**Assignment**
Retype the records in full, keeping each character as it is.

(Stored items)
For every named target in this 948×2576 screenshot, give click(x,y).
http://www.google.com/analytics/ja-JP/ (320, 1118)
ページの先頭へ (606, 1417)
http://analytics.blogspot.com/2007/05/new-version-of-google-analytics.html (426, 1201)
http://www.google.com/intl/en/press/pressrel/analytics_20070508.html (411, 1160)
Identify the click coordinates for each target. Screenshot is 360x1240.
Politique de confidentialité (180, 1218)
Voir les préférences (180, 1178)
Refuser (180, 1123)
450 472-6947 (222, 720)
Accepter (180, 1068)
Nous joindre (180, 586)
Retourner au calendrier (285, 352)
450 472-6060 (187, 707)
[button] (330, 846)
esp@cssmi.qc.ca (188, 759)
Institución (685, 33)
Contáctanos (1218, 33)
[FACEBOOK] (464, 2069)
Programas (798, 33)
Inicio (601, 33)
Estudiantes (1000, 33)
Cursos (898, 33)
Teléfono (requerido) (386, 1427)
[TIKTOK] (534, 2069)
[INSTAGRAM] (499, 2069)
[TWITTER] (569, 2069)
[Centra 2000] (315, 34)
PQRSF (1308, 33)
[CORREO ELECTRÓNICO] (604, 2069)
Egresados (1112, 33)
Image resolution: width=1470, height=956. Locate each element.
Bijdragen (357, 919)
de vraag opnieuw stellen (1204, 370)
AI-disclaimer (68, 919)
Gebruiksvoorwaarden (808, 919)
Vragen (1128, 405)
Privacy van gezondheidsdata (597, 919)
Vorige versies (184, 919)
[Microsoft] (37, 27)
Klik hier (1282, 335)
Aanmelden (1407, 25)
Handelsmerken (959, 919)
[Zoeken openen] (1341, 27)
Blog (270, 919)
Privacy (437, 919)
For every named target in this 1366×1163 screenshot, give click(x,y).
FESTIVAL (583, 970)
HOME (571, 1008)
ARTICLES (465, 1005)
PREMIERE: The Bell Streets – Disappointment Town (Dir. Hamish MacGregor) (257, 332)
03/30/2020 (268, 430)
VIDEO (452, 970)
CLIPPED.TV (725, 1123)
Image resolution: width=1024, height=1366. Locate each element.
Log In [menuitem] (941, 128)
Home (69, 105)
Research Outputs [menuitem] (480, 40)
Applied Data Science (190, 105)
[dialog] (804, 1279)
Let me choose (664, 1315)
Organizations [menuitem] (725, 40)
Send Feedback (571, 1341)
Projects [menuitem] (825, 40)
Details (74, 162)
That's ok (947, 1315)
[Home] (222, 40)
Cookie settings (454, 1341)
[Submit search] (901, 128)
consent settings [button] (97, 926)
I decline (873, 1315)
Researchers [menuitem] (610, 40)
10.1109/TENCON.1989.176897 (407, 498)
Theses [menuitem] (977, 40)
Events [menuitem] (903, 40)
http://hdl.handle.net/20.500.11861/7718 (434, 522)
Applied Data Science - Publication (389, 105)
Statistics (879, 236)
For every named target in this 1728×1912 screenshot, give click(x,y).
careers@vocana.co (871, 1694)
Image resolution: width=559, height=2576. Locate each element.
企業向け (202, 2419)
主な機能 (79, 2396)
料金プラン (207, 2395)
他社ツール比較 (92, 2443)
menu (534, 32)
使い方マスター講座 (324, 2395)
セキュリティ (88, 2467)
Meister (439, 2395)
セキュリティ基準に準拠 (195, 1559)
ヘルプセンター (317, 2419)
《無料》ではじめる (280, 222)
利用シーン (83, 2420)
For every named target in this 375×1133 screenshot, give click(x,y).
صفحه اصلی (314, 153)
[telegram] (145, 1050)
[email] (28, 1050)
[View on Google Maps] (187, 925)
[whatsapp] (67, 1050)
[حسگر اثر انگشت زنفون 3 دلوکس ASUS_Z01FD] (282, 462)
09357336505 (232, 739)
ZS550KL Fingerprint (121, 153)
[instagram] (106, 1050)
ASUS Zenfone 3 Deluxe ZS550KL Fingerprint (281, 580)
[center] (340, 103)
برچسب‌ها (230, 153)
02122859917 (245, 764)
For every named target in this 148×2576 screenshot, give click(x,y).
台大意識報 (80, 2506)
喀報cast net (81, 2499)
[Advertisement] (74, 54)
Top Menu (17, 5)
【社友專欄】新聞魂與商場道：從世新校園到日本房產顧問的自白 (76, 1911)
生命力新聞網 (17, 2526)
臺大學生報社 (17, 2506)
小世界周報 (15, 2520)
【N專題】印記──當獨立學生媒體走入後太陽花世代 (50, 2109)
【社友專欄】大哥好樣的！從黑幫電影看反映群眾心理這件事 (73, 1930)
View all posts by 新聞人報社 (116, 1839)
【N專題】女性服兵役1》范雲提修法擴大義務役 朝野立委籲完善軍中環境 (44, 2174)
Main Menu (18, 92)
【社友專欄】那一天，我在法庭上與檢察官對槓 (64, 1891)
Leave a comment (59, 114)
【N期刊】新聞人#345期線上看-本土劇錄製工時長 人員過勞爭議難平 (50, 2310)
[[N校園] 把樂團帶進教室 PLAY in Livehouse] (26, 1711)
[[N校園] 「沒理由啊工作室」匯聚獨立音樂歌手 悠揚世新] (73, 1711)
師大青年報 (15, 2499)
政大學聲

**Solution to this task**
For every named target in this 948×2576 screenshot, give click(x,y).
http://www.google.com/analytics/ja-JP/ (320, 1118)
ページの先頭へ (606, 1417)
http://analytics.blogspot.com/2007/05/new-version-of-google-analytics.html (426, 1201)
http://www.google.com/intl/en/press/pressrel/analytics_20070508.html (411, 1160)
Identify the click coordinates for each target. Screenshot is 360x1240.
Politique de confidentialité (180, 1218)
Voir les préférences (180, 1178)
Refuser (180, 1123)
450 472-6947 (222, 720)
Accepter (180, 1068)
Nous joindre (180, 586)
Retourner au calendrier (285, 352)
450 472-6060 (187, 707)
[button] (330, 846)
esp@cssmi.qc.ca (188, 759)
Institución (685, 33)
Contáctanos (1218, 33)
[FACEBOOK] (464, 2069)
Programas (798, 33)
Inicio (601, 33)
Estudiantes (1000, 33)
Cursos (898, 33)
Teléfono (requerido) (386, 1427)
[TIKTOK] (534, 2069)
[INSTAGRAM] (499, 2069)
[TWITTER] (569, 2069)
[Centra 2000] (315, 34)
PQRSF (1308, 33)
[CORREO ELECTRÓNICO] (604, 2069)
Egresados (1112, 33)
Image resolution: width=1470, height=956. Locate each element.
Bijdragen (357, 919)
de vraag opnieuw stellen (1204, 370)
AI-disclaimer (68, 919)
Gebruiksvoorwaarden (808, 919)
Vragen (1128, 405)
Privacy van gezondheidsdata (597, 919)
Vorige versies (184, 919)
[Microsoft] (37, 27)
Klik hier (1282, 335)
Aanmelden (1407, 25)
Handelsmerken (959, 919)
[Zoeken openen] (1341, 27)
Blog (270, 919)
Privacy (437, 919)
For every named target in this 1366×1163 screenshot, give click(x,y).
FESTIVAL (583, 970)
HOME (571, 1008)
ARTICLES (465, 1005)
PREMIERE: The Bell Streets – Disappointment Town (Dir. Hamish MacGregor) (257, 332)
03/30/2020 (268, 430)
VIDEO (452, 970)
CLIPPED.TV (725, 1123)
Image resolution: width=1024, height=1366. Locate each element.
Log In [menuitem] (941, 128)
Home (69, 105)
Research Outputs [menuitem] (480, 40)
Applied Data Science (190, 105)
[dialog] (804, 1279)
Let me choose (664, 1315)
Organizations [menuitem] (725, 40)
Send Feedback (571, 1341)
Projects [menuitem] (825, 40)
Details (74, 162)
That's ok (947, 1315)
[Home] (222, 40)
Cookie settings (454, 1341)
[Submit search] (901, 128)
consent settings [button] (97, 926)
I decline (873, 1315)
Researchers [menuitem] (610, 40)
10.1109/TENCON.1989.176897 (407, 498)
Theses [menuitem] (977, 40)
Events [menuitem] (903, 40)
http://hdl.handle.net/20.500.11861/7718 (434, 522)
Applied Data Science - Publication (389, 105)
Statistics (879, 236)
For every named target in this 1728×1912 screenshot, give click(x,y).
careers@vocana.co (871, 1694)
Image resolution: width=559, height=2576. Locate each element.
企業向け (202, 2419)
主な機能 (79, 2396)
料金プラン (207, 2395)
他社ツール比較 (92, 2443)
menu (534, 32)
使い方マスター講座 (324, 2395)
セキュリティ (88, 2467)
Meister (439, 2395)
セキュリティ基準に準拠 (195, 1559)
ヘルプセンター (317, 2419)
《無料》ではじめる (280, 222)
利用シーン (83, 2420)
For every named target in this 375×1133 screenshot, give click(x,y).
صفحه اصلی (314, 153)
[telegram] (145, 1050)
[email] (28, 1050)
[View on Google Maps] (187, 925)
[whatsapp] (67, 1050)
[حسگر اثر انگشت زنفون 3 دلوکس ASUS_Z01FD] (282, 462)
09357336505 (232, 739)
ZS550KL Fingerprint (121, 153)
[instagram] (106, 1050)
ASUS Zenfone 3 Deluxe ZS550KL Fingerprint (281, 580)
[center] (340, 103)
برچسب‌ها (230, 153)
02122859917 (245, 764)
For every named target in this 148×2576 screenshot, give click(x,y).
台大意識報 (80, 2506)
喀報cast net (81, 2499)
[Advertisement] (74, 54)
Top Menu (17, 5)
【社友專欄】新聞魂與商場道：從世新校園到日本房產顧問的自白 (76, 1911)
生命力新聞網 (17, 2526)
臺大學生報社 (17, 2506)
小世界周報 (15, 2520)
【N專題】印記──當獨立學生媒體走入後太陽花世代 (50, 2109)
【社友專欄】大哥好樣的！從黑幫電影看反映群眾心理這件事 (73, 1930)
View all posts by 新聞人報社 (116, 1839)
【N專題】女性服兵役1》范雲提修法擴大義務役 朝野立委籲完善軍中環境 (44, 2174)
Main Menu (18, 92)
【社友專欄】那一天，我在法庭上與檢察官對槓 (64, 1891)
Leave a comment (59, 114)
【N期刊】新聞人#345期線上看-本土劇錄製工時長 人員過勞爭議難平 (50, 2310)
[[N校園] 把樂團帶進教室 PLAY in Livehouse] (26, 1711)
[[N校園] 「沒理由啊工作室」匯聚獨立音樂歌手 悠揚世新] (73, 1711)
師大青年報 (15, 2499)
政大學聲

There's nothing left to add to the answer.